_Directive_. Reproduce each of the following rows verbatim, from the first to the last.

_Records for the exercise_.

*-*-*

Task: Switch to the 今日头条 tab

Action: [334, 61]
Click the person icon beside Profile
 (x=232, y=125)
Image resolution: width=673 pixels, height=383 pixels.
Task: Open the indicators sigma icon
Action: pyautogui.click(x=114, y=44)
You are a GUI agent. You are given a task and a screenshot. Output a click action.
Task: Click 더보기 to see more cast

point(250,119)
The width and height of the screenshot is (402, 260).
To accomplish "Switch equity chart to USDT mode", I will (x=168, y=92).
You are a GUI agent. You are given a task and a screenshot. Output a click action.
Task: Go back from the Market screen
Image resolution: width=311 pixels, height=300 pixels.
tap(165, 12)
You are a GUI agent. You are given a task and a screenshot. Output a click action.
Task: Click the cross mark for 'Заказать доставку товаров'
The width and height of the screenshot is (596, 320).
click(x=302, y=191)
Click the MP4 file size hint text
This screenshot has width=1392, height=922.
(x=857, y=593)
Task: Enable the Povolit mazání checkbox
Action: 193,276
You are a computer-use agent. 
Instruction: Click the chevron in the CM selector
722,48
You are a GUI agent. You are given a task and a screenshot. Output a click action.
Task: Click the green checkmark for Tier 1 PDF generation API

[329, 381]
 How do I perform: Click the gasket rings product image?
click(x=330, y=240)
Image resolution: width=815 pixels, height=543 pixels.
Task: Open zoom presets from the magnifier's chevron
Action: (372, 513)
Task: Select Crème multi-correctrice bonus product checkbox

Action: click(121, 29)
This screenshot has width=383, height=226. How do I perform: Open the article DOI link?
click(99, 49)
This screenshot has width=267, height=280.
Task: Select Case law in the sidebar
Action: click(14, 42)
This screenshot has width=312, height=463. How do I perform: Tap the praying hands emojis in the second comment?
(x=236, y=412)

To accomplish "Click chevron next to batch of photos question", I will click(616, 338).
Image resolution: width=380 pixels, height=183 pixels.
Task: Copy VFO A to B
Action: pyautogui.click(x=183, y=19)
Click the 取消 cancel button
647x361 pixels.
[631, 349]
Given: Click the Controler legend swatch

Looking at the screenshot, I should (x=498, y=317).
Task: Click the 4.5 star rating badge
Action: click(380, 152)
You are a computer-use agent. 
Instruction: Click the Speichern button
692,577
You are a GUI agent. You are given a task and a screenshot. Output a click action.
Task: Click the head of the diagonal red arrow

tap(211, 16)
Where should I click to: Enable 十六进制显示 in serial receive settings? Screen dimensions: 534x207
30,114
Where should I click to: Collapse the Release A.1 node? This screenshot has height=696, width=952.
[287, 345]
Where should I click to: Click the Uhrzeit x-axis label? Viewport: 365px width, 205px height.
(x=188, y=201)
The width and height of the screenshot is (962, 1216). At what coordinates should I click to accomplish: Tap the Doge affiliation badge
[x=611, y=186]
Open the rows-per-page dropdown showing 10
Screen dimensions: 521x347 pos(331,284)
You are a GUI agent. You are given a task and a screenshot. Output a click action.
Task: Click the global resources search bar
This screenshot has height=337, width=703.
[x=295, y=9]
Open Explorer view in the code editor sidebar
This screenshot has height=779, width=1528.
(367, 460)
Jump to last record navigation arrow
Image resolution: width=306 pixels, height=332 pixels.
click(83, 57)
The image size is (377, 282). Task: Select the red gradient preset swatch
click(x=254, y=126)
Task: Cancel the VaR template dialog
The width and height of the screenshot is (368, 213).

*-*-*

_Solution_.
Task: Switch to the 今日头条 tab

Action: [334, 61]
Click the person icon beside Profile
 (x=232, y=125)
Image resolution: width=673 pixels, height=383 pixels.
Task: Open the indicators sigma icon
Action: pyautogui.click(x=114, y=44)
You are a GUI agent. You are given a task and a screenshot. Output a click action.
Task: Click 더보기 to see more cast

point(250,119)
The width and height of the screenshot is (402, 260).
To accomplish "Switch equity chart to USDT mode", I will (x=168, y=92).
You are a GUI agent. You are given a task and a screenshot. Output a click action.
Task: Go back from the Market screen
Image resolution: width=311 pixels, height=300 pixels.
tap(165, 12)
You are a GUI agent. You are given a task and a screenshot. Output a click action.
Task: Click the cross mark for 'Заказать доставку товаров'
The width and height of the screenshot is (596, 320).
click(x=302, y=191)
Click the MP4 file size hint text
This screenshot has width=1392, height=922.
(x=857, y=593)
Task: Enable the Povolit mazání checkbox
Action: 193,276
You are a computer-use agent. 
Instruction: Click the chevron in the CM selector
722,48
You are a GUI agent. You are given a task and a screenshot. Output a click action.
Task: Click the green checkmark for Tier 1 PDF generation API

[329, 381]
 How do I perform: Click the gasket rings product image?
click(x=330, y=240)
Image resolution: width=815 pixels, height=543 pixels.
Task: Open zoom presets from the magnifier's chevron
Action: (372, 513)
Task: Select Crème multi-correctrice bonus product checkbox

Action: click(121, 29)
This screenshot has width=383, height=226. How do I perform: Open the article DOI link?
click(99, 49)
This screenshot has width=267, height=280.
Task: Select Case law in the sidebar
Action: click(14, 42)
This screenshot has width=312, height=463. How do I perform: Tap the praying hands emojis in the second comment?
(x=236, y=412)

To accomplish "Click chevron next to batch of photos question", I will click(616, 338).
Image resolution: width=380 pixels, height=183 pixels.
Task: Copy VFO A to B
Action: pyautogui.click(x=183, y=19)
Click the 取消 cancel button
647x361 pixels.
[631, 349]
Given: Click the Controler legend swatch

Looking at the screenshot, I should (x=498, y=317).
Task: Click the 4.5 star rating badge
Action: click(380, 152)
You are a computer-use agent. 
Instruction: Click the Speichern button
692,577
You are a GUI agent. You are given a task and a screenshot. Output a click action.
Task: Click the head of the diagonal red arrow

tap(211, 16)
Where should I click to: Enable 十六进制显示 in serial receive settings? Screen dimensions: 534x207
30,114
Where should I click to: Collapse the Release A.1 node? This screenshot has height=696, width=952.
[287, 345]
Where should I click to: Click the Uhrzeit x-axis label? Viewport: 365px width, 205px height.
(x=188, y=201)
The width and height of the screenshot is (962, 1216). At what coordinates should I click to accomplish: Tap the Doge affiliation badge
[x=611, y=186]
Open the rows-per-page dropdown showing 10
Screen dimensions: 521x347 pos(331,284)
You are a GUI agent. You are given a task and a screenshot. Output a click action.
Task: Click the global resources search bar
This screenshot has height=337, width=703.
[x=295, y=9]
Open Explorer view in the code editor sidebar
This screenshot has height=779, width=1528.
(367, 460)
Jump to last record navigation arrow
Image resolution: width=306 pixels, height=332 pixels.
click(83, 57)
The image size is (377, 282). Task: Select the red gradient preset swatch
click(x=254, y=126)
Task: Cancel the VaR template dialog
The width and height of the screenshot is (368, 213).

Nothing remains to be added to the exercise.